Environmental Protection

CPSC Reveals Problematic Chinese Drywall Sources

The U.S. Consumer Product Safety Commission identified five Chinese companies this week as being the source of the 10 drywall samples tested and found to be releasing the highest levels of hydrogen sulfide.

The testing was done for CPSC by the Lawrence Berkeley National Laboratory. CPSC noted some samples had emission rates of hydrogen sulfide that were 100 times higher than emissions from non-Chinese drywall samples.

"Homeowners who have problem drywall in their homes are suffering greatly," said CPSC Chair Inez Tenenbaum. "I appeal to these Chinese drywall companies to carefully examine their responsibilities to U.S. families who have been harmed and do what is fair and just." The agency said this issue arose during the U.S.-China Strategic and Economic Dialogue meetings in Beijing May 24-25, where U.S. officials urged the Chinese government to bring about a meeting between CPSC and the Chinese drywall companies whose products were used in U.S. homes and have elevated emission levels.

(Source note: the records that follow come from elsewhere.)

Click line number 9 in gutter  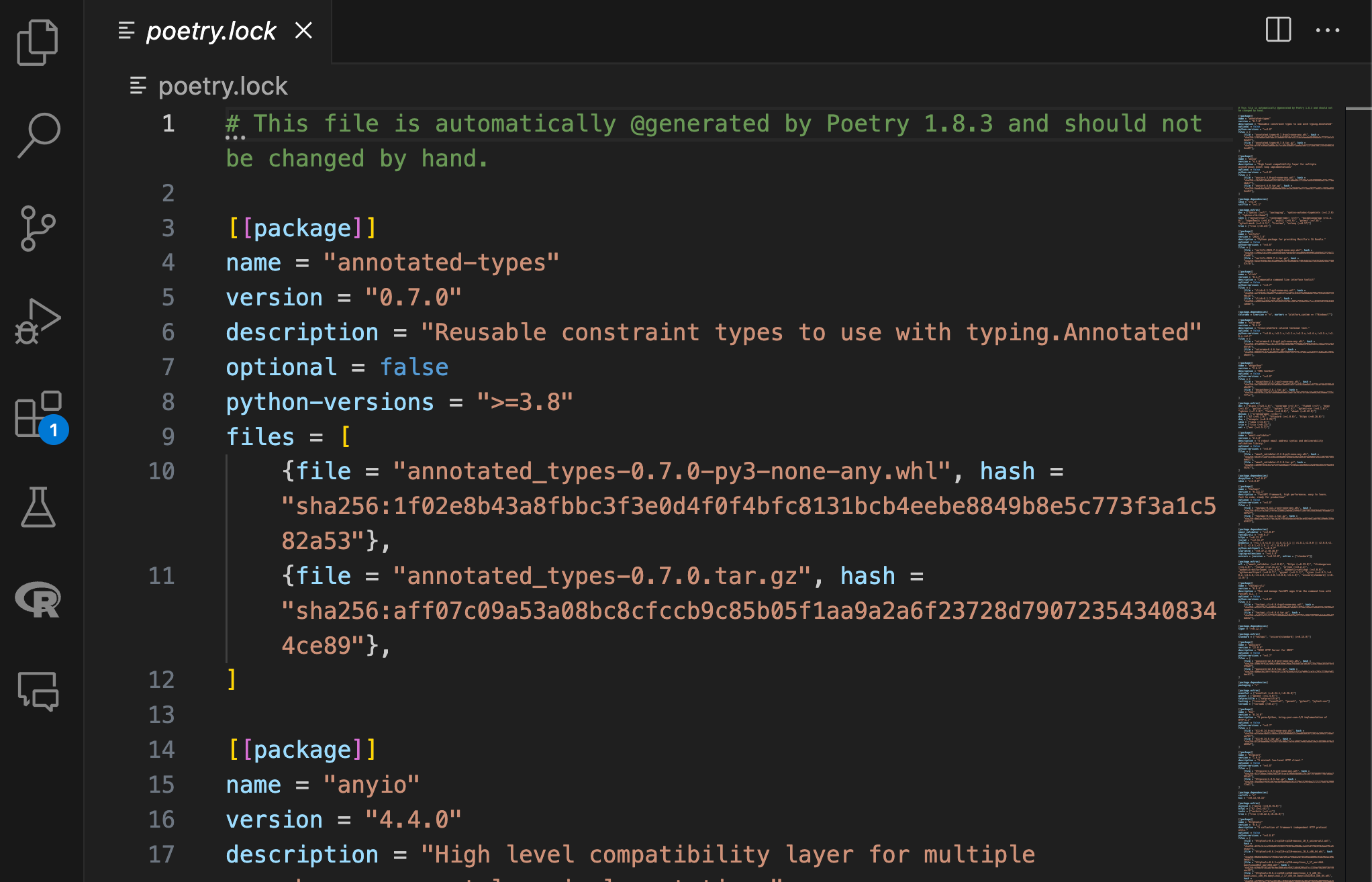click(168, 437)
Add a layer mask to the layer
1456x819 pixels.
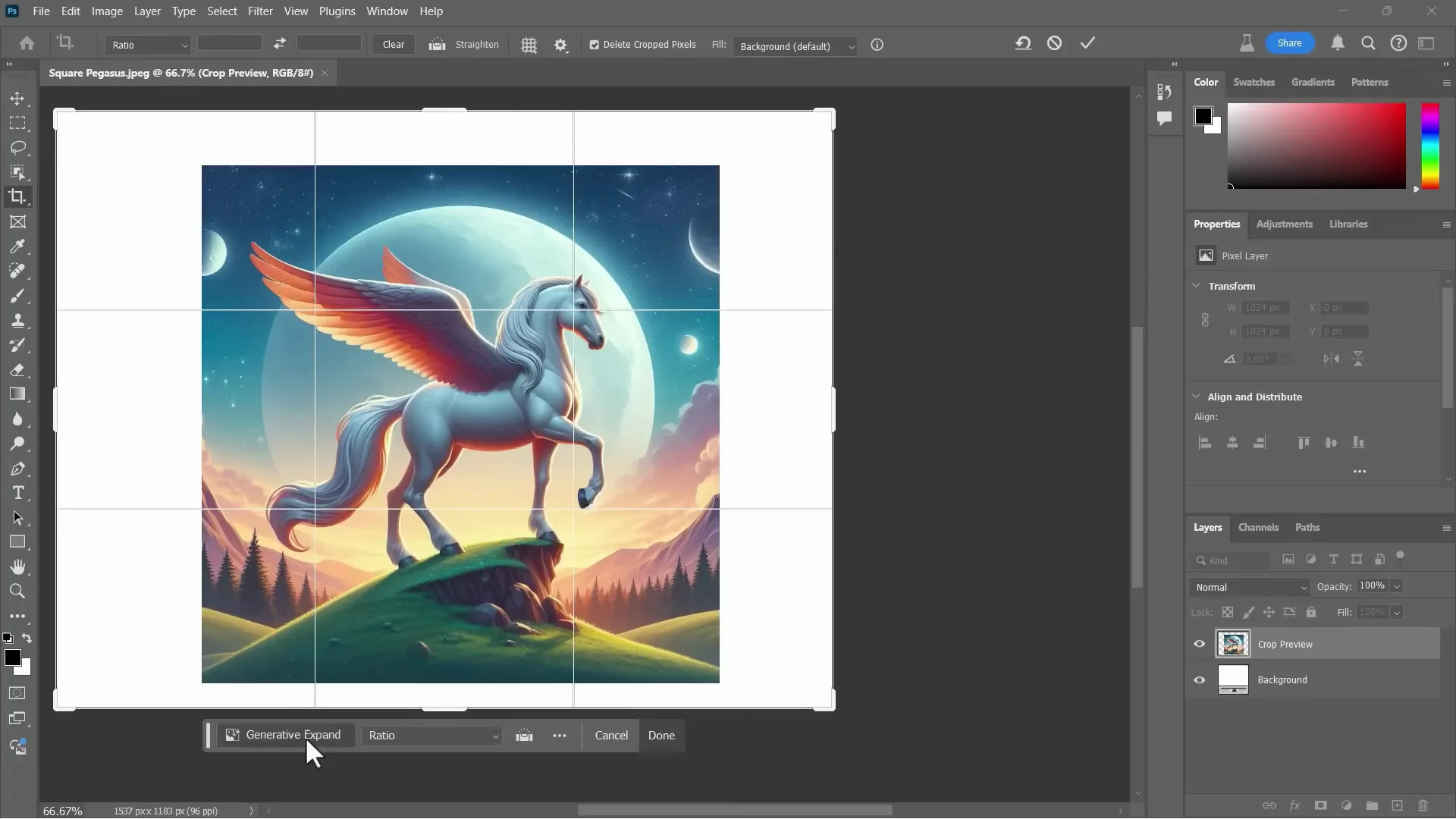[x=1321, y=805]
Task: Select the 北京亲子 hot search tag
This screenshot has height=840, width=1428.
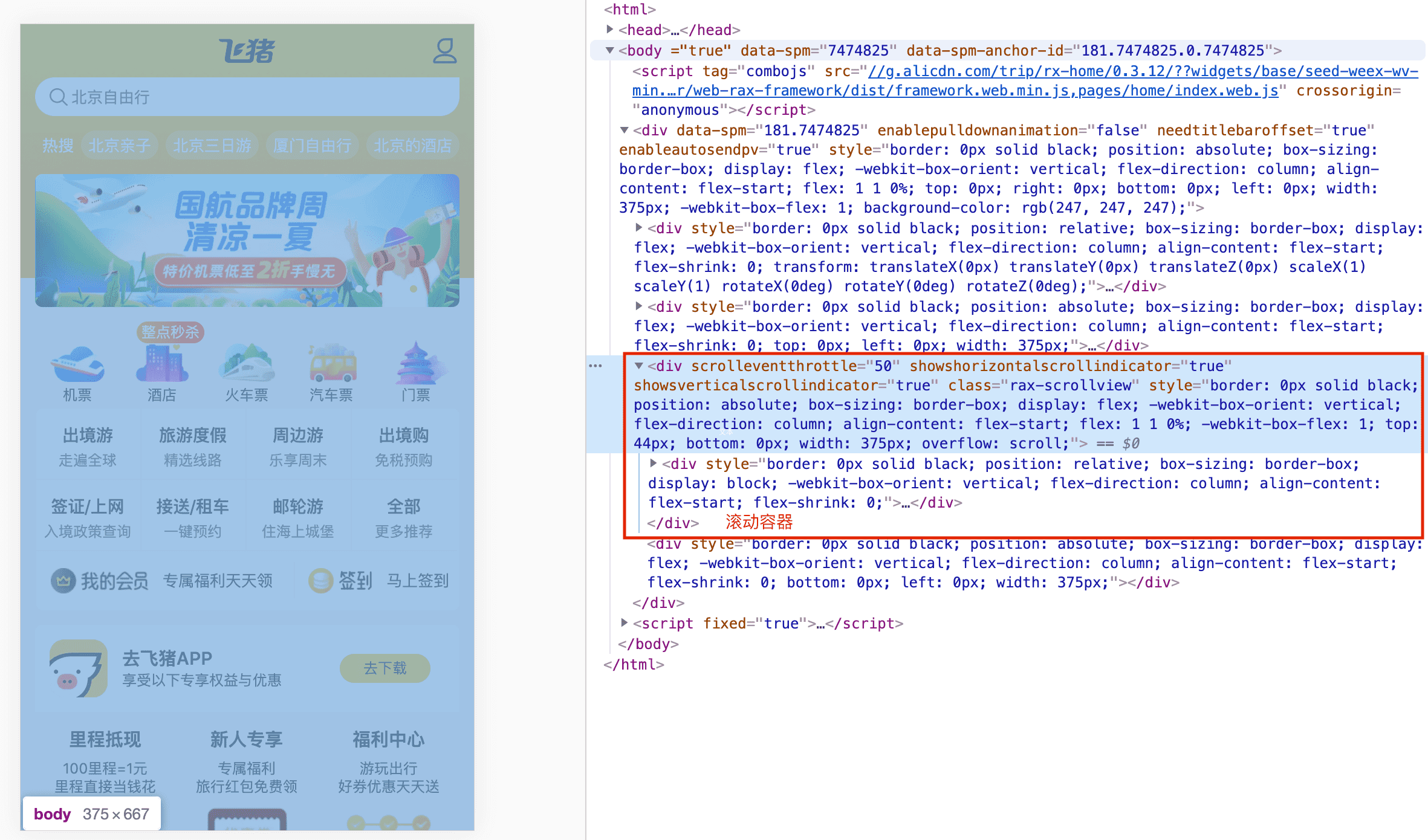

These are the 10 drywall samples listed by CPSC as having the highest emissions of hydrogen sulfide, from highest to lowest:

  • Knauf Plasterboard (Tianjin) Co. Ltd. (manufactured in 2005)
  • Taian Taishan Plasterboard Co. Ltd. (2006)
  • Shandong Taihe Dongxin Co. (2005)
  • Knauf Plasterboard (Tianjin) Co. Ltd. (2006)
  • Taian Taishan Plasterboard Co. Ltd. (2006)
  • Taian Taishan Plasterboard Co. Ltd. (2006)
  • Shandong Chenxiang GBM Co. Ltd. (C&K Gypsum Board) (2006)
  • Beijing New Building Materials (BNBM) (2009)
  • Taian Taishan Plasterboard Co. Ltd. (2009)
  • Shandong Taihe Dongxin Co. (2009)

Other Chinese drywall samples had low or no detectable emissions of hydrogen sulfide, as did drywall samples manufactured domestically. The testing linked certain Chinese drywall with corrosion in U.S. homes. "In addition, the patterns of reactive sulfur compounds emitted from drywall samples show a clear distinction between certain Chinese drywall samples manufactured in 2005/2006 and other Chinese and non-Chinese drywall samples."

CPSC said it has spent more than $5 million so far to investigate the drywall problem. The agency provided a chart displaying the drywall chamber test results.